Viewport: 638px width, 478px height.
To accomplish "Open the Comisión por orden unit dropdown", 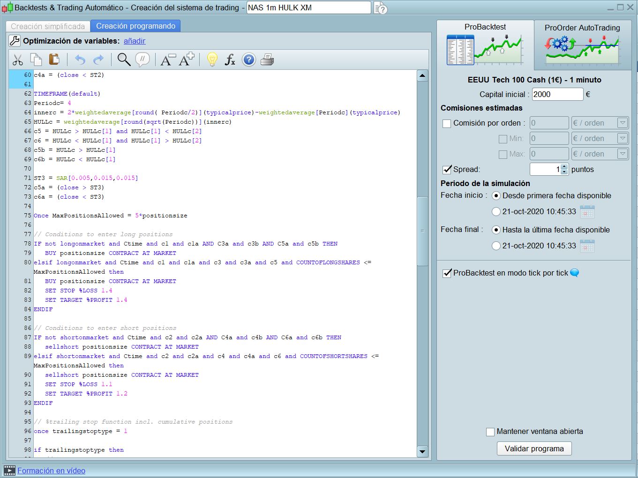I will coord(623,123).
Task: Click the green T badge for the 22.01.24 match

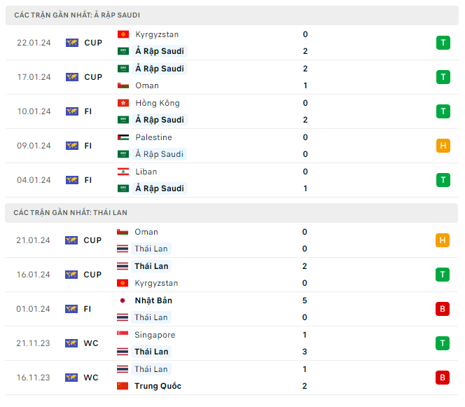Action: tap(443, 43)
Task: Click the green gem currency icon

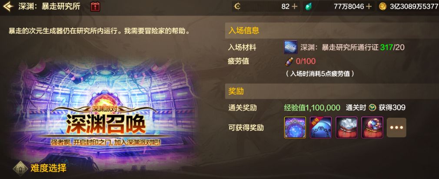Action: pos(309,7)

********

Request
Turn everything above, from the line containing "Task: Click the green T" down to the end of the records, into a numbered list with no blank lines. Leave the pictures out.

Exercise answer
1. Task: Click the green T badge for the 22.01.24 match
2. Action: tap(443, 43)
3. Task: Click the green gem currency icon
4. Action: pos(309,7)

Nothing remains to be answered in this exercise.